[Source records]
.....

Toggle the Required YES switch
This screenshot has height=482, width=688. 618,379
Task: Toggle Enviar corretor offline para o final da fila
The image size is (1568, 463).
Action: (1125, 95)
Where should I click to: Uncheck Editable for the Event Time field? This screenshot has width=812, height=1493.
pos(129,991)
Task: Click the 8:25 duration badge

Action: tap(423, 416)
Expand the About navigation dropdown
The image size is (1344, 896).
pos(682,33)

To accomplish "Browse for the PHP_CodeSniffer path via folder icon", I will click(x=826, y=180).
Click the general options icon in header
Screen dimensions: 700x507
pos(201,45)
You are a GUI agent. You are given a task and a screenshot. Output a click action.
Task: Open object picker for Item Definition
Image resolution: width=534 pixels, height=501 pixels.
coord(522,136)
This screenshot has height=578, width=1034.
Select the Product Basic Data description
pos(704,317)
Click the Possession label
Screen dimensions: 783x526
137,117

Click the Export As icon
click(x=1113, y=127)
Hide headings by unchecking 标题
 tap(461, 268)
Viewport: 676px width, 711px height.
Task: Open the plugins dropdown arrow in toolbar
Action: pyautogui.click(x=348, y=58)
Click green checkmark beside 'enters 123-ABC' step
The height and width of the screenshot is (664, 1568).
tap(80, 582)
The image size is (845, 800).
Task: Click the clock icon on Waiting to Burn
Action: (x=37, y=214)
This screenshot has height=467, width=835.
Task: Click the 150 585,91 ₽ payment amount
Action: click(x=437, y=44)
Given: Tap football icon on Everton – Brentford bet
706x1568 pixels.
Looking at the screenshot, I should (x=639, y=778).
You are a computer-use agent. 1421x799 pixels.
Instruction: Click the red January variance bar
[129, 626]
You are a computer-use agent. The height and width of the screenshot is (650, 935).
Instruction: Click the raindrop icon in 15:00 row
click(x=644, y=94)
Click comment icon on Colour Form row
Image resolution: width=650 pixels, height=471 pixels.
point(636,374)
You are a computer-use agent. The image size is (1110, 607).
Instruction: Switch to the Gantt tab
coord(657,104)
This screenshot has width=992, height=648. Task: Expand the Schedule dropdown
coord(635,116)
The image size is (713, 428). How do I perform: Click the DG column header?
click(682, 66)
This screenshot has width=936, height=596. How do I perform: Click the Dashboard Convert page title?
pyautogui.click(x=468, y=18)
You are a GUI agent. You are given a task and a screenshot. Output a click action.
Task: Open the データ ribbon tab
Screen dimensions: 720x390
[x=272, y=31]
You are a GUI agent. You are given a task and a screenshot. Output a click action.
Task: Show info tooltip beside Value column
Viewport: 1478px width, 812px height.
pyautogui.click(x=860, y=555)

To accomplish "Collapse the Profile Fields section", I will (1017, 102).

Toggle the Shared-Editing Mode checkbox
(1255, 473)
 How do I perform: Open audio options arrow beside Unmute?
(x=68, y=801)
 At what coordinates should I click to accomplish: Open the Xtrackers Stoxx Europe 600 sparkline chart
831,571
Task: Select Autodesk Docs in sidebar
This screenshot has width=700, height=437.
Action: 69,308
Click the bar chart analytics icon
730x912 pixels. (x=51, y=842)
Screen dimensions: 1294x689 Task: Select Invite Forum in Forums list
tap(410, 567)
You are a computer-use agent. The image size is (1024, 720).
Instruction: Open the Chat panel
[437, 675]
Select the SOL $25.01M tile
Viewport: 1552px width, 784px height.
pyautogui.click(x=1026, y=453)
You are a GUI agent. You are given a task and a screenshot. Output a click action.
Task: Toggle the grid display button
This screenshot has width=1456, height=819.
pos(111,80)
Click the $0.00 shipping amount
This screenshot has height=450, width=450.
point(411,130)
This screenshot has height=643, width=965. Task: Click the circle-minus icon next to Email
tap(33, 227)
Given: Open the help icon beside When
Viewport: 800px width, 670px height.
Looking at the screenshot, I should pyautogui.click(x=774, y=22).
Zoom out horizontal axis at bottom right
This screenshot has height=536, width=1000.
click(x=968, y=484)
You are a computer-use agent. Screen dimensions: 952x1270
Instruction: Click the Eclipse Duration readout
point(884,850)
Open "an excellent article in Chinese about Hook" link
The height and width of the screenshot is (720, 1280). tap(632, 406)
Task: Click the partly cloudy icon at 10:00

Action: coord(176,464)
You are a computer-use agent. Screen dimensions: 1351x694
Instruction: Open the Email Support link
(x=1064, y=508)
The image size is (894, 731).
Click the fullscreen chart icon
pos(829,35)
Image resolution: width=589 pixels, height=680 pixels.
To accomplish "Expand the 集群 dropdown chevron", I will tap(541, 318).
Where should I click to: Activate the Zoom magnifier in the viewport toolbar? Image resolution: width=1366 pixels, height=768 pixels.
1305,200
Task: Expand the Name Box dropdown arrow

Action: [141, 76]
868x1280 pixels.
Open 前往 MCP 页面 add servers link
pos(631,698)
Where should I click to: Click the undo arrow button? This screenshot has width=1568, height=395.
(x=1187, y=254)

.....

### REQUIRED WORK
Would you please transcribe the records above in full and exactly?

### ANSWER SECTION
Toggle the Required YES switch
This screenshot has height=482, width=688. 618,379
Task: Toggle Enviar corretor offline para o final da fila
The image size is (1568, 463).
Action: (1125, 95)
Where should I click to: Uncheck Editable for the Event Time field? This screenshot has width=812, height=1493.
pos(129,991)
Task: Click the 8:25 duration badge

Action: tap(423, 416)
Expand the About navigation dropdown
The image size is (1344, 896).
pos(682,33)

To accomplish "Browse for the PHP_CodeSniffer path via folder icon", I will click(x=826, y=180).
Click the general options icon in header
Screen dimensions: 700x507
pos(201,45)
You are a GUI agent. You are given a task and a screenshot. Output a click action.
Task: Open object picker for Item Definition
Image resolution: width=534 pixels, height=501 pixels.
coord(522,136)
This screenshot has height=578, width=1034.
Select the Product Basic Data description
pos(704,317)
Click the Possession label
Screen dimensions: 783x526
137,117

Click the Export As icon
click(x=1113, y=127)
Hide headings by unchecking 标题
 tap(461, 268)
Viewport: 676px width, 711px height.
Task: Open the plugins dropdown arrow in toolbar
Action: pyautogui.click(x=348, y=58)
Click green checkmark beside 'enters 123-ABC' step
The height and width of the screenshot is (664, 1568).
tap(80, 582)
The image size is (845, 800).
Task: Click the clock icon on Waiting to Burn
Action: (x=37, y=214)
This screenshot has height=467, width=835.
Task: Click the 150 585,91 ₽ payment amount
Action: click(x=437, y=44)
Given: Tap football icon on Everton – Brentford bet
706x1568 pixels.
Looking at the screenshot, I should (x=639, y=778).
You are a computer-use agent. 1421x799 pixels.
Instruction: Click the red January variance bar
[129, 626]
You are a computer-use agent. The height and width of the screenshot is (650, 935).
Instruction: Click the raindrop icon in 15:00 row
click(x=644, y=94)
Click comment icon on Colour Form row
Image resolution: width=650 pixels, height=471 pixels.
point(636,374)
You are a computer-use agent. The image size is (1110, 607).
Instruction: Switch to the Gantt tab
coord(657,104)
This screenshot has width=992, height=648. Task: Expand the Schedule dropdown
coord(635,116)
The image size is (713, 428). How do I perform: Click the DG column header?
click(682, 66)
This screenshot has width=936, height=596. How do I perform: Click the Dashboard Convert page title?
pyautogui.click(x=468, y=18)
You are a GUI agent. You are given a task and a screenshot. Output a click action.
Task: Open the データ ribbon tab
Screen dimensions: 720x390
[x=272, y=31]
You are a GUI agent. You are given a task and a screenshot. Output a click action.
Task: Show info tooltip beside Value column
Viewport: 1478px width, 812px height.
pyautogui.click(x=860, y=555)

To accomplish "Collapse the Profile Fields section", I will (1017, 102).

Toggle the Shared-Editing Mode checkbox
(1255, 473)
 How do I perform: Open audio options arrow beside Unmute?
(x=68, y=801)
 At what coordinates should I click to accomplish: Open the Xtrackers Stoxx Europe 600 sparkline chart
831,571
Task: Select Autodesk Docs in sidebar
This screenshot has width=700, height=437.
Action: 69,308
Click the bar chart analytics icon
730x912 pixels. (x=51, y=842)
Screen dimensions: 1294x689 Task: Select Invite Forum in Forums list
tap(410, 567)
You are a computer-use agent. The image size is (1024, 720).
Instruction: Open the Chat panel
[437, 675]
Select the SOL $25.01M tile
Viewport: 1552px width, 784px height.
pyautogui.click(x=1026, y=453)
You are a GUI agent. You are given a task and a screenshot. Output a click action.
Task: Toggle the grid display button
This screenshot has width=1456, height=819.
pos(111,80)
Click the $0.00 shipping amount
This screenshot has height=450, width=450.
point(411,130)
This screenshot has height=643, width=965. Task: Click the circle-minus icon next to Email
tap(33, 227)
Given: Open the help icon beside When
Viewport: 800px width, 670px height.
Looking at the screenshot, I should pyautogui.click(x=774, y=22).
Zoom out horizontal axis at bottom right
This screenshot has height=536, width=1000.
click(x=968, y=484)
You are a computer-use agent. Screen dimensions: 952x1270
Instruction: Click the Eclipse Duration readout
point(884,850)
Open "an excellent article in Chinese about Hook" link
The height and width of the screenshot is (720, 1280). tap(632, 406)
Task: Click the partly cloudy icon at 10:00

Action: coord(176,464)
You are a computer-use agent. Screen dimensions: 1351x694
Instruction: Open the Email Support link
(x=1064, y=508)
The image size is (894, 731).
Click the fullscreen chart icon
pos(829,35)
Image resolution: width=589 pixels, height=680 pixels.
To accomplish "Expand the 集群 dropdown chevron", I will tap(541, 318).
Where should I click to: Activate the Zoom magnifier in the viewport toolbar? Image resolution: width=1366 pixels, height=768 pixels.
1305,200
Task: Expand the Name Box dropdown arrow

Action: [141, 76]
868x1280 pixels.
Open 前往 MCP 页面 add servers link
pos(631,698)
Where should I click to: Click the undo arrow button? This screenshot has width=1568, height=395.
(x=1187, y=254)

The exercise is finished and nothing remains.